Keyboards are not tied to processor architecture. The Transformer Prime is an Android ARM device with a keyboard. Win8 obviously supports keyboards, and it wouldn't be a stretch to imagine that Win8 ARM devices with keyboards will exist, too. The "Chromebook" of 2013 might well be a laptop with a touchscreen, running Android or Win8.
I'm pretty sure Sinofsky said that explicitly, that Office is part of WOA (whether it be tablets or laptops, I suppose).
Er, yes? I was responding to your expectations regarding popularity, I don't know what you're talking about here... No, Mozilla Firefox has its own Gecko engine. And the two Webkit-based browsers (Chrome & Safari) each need to port their different frontends to WinRT, too. Assuming Apple bothers re-porting Safari, of course, which they probably won't.
Microsoft expects most Win8 laptops to have touchscreens, whether or not they also have keyboards. They could be wrong. But either way, processor architecture is a separate variable. You can have ARM laptops and Intel tablets.
Intel tablets already exist, actually.
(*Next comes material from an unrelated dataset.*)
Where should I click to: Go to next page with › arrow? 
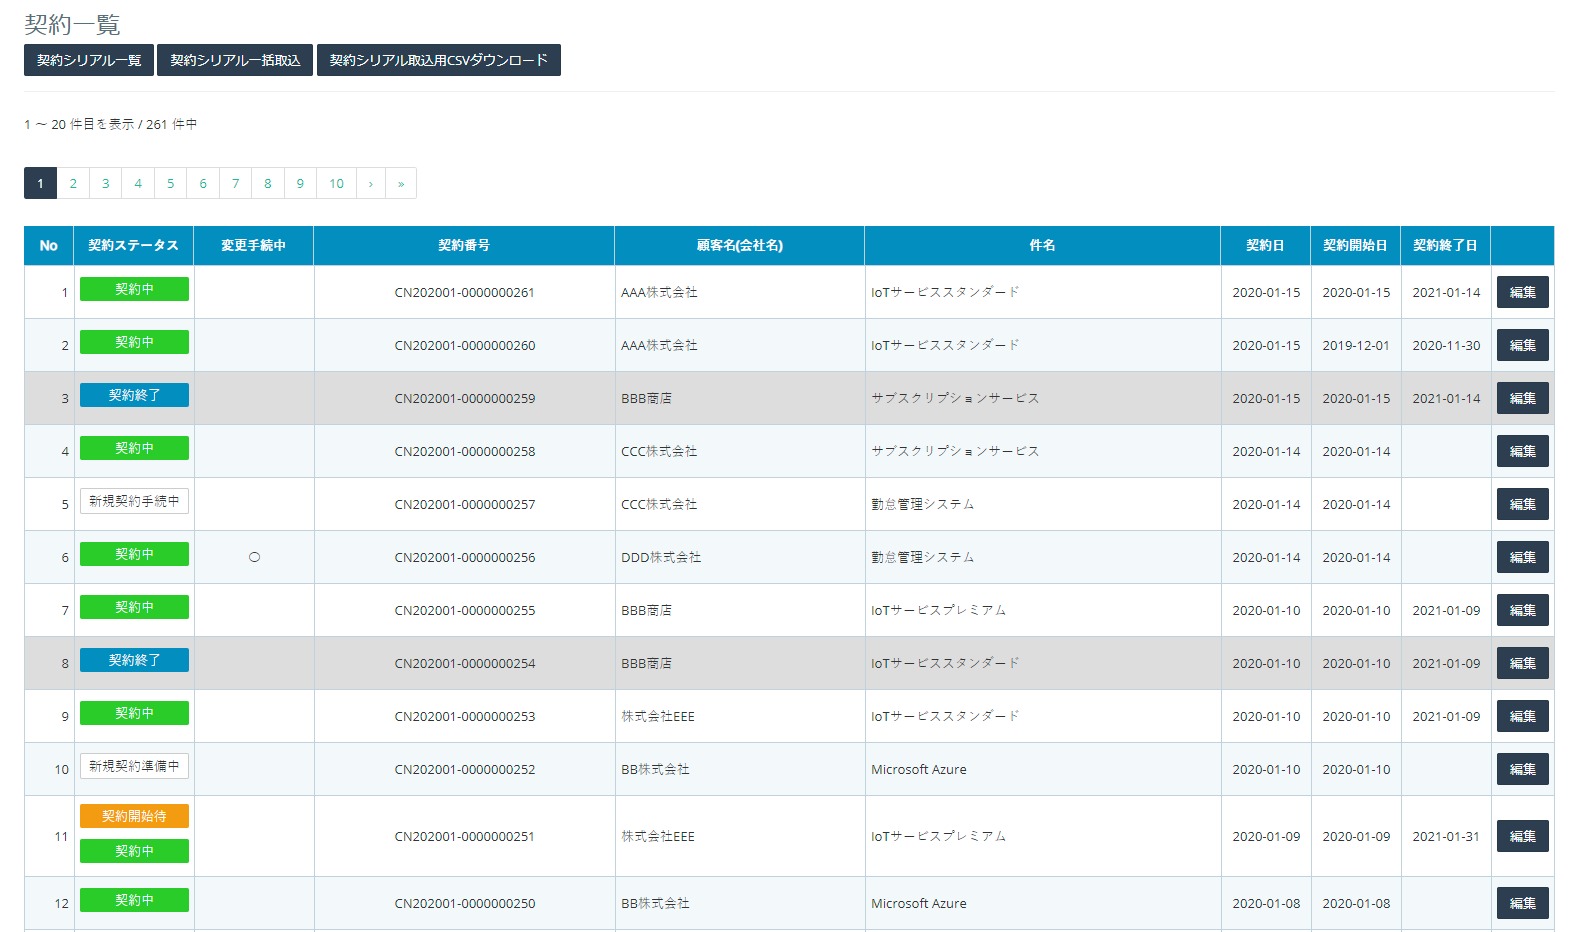[x=370, y=183]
In fact, once Win8 launches, the first wave of Win8 tablets will be Intel, not ARM. Win8-ARM isn't slated (hah) for release until 2013, whereas Win8-x86 will be out by the end of this year.
Windows 8 UI on portable computing devices with touchscreen makes sense. Windows 8 UI on a traditional PC makes no fucking sense whatsoever. Unless they plan to replace keyboard with a large touchscreen pad.
The awesome thing about that logo is that most people's response seems to be "Oh wow, the Windows logo was supposed to be a WINDOW."